NY Strip Steak
I love making a cast iron seared steaks. The cast iron pan allows for a fantastic, caramelized crust and delicious flavor. I have smoked paprika seasoned salt that goes amazing with this steak!
Steak temperature chart:
Rare 120-125
Medium rare 130-135
Medium 140-145
Medium well 150-155
Well 160-165
Start of with drying the outside of your steak with a paper towel and season liberally with kosher salt/black pepper on both sides. Allow the steak to come up to room temperature (around 30 minutes) before cooking. This will help the meat relax and will cook quicker. You’ll also be able to get a better crust on the outside. The pan won’t drop in temperature as much as it would with a cold steak, therefor a better caramelized crust will be acheived=DELICIOUS
Cook your steak to your liking of doneness. I did 1-1/2ish minutes per side for a medium rare. This all depends on thickness, how hot your pan is etc.
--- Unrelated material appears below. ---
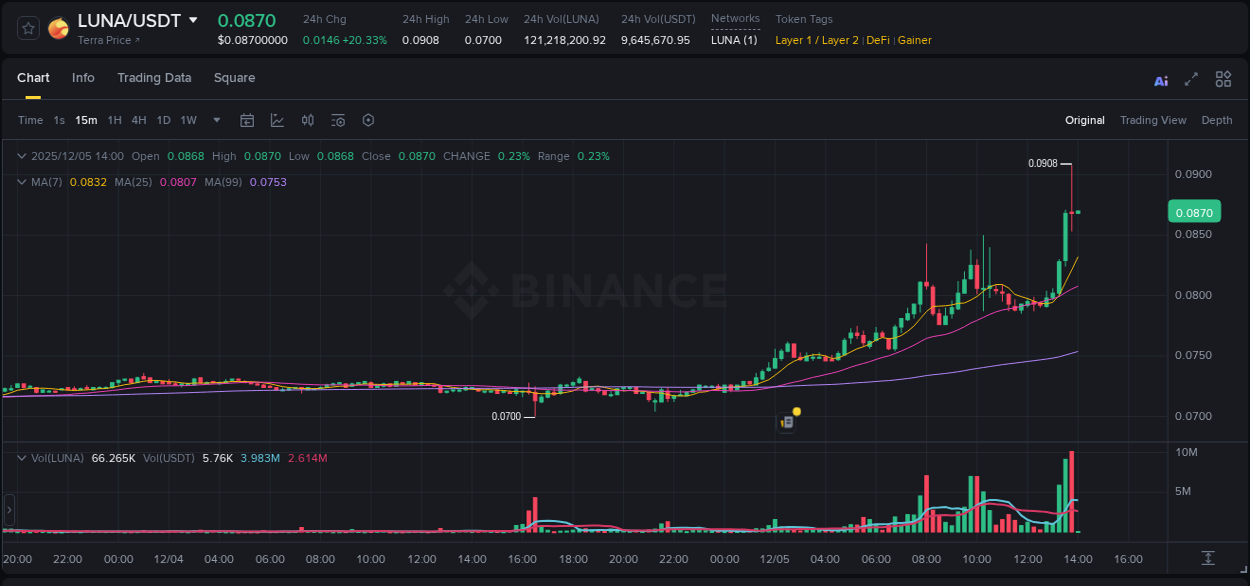Click the Gainer token tag
The width and height of the screenshot is (1250, 586).
pyautogui.click(x=915, y=40)
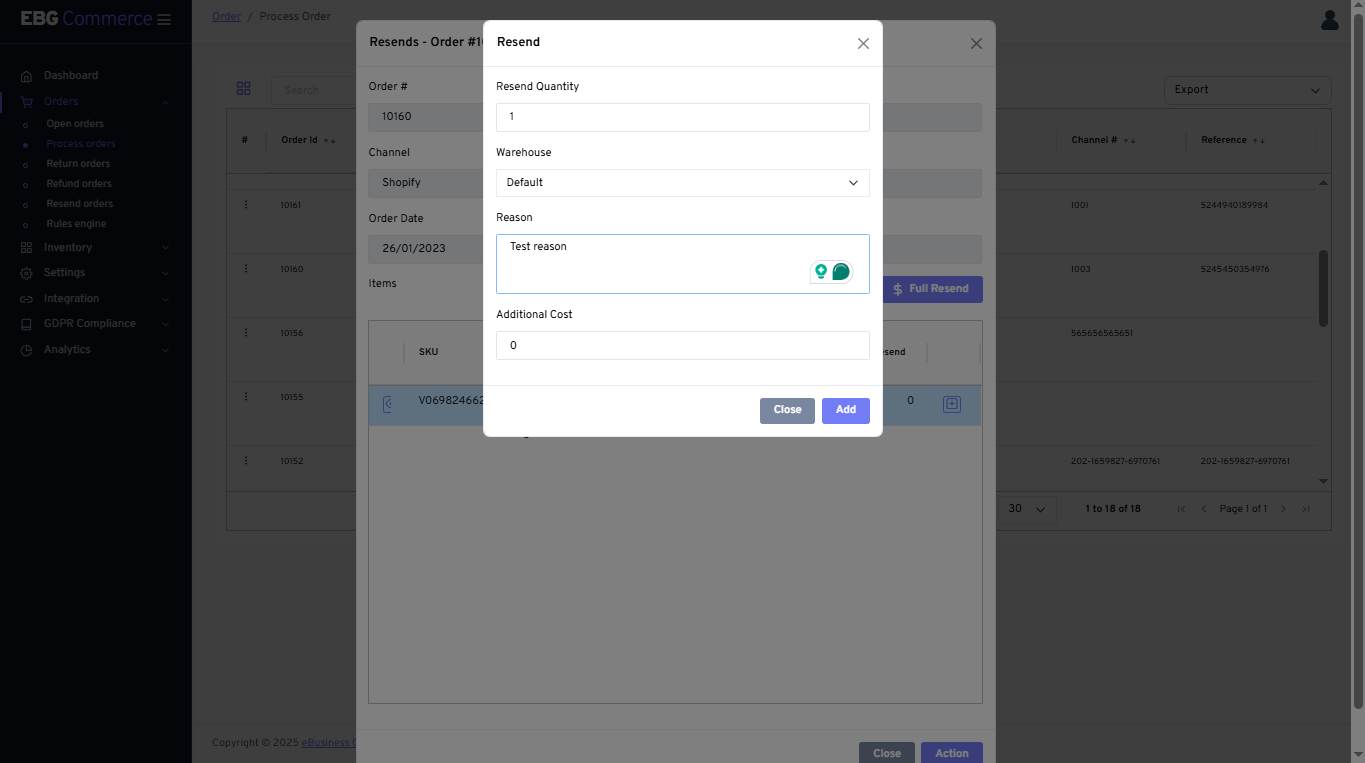Click the Add button in the Resend dialog

845,410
Once the steak is room temperature, heat your pan on medium high for 2-3 minutes. I go just until the point it starts to smoke. Add 1 tbsp cooking oil to the pan. Pat the steak dry on both sides once again and add it to the pan.
Sear for 1-1/2-2 minutes for a medium rare or longer if desired. Turn your steak over and add 2 tbsp unsalted butter, 1 clove garlic and some fresh herbs. Baste the steak with the melted butter.
Allow steak to rest for 10 minutes once your desired doneness is achieve. I plated mine with parsnip puree roasted vegetables and garlic compound butter.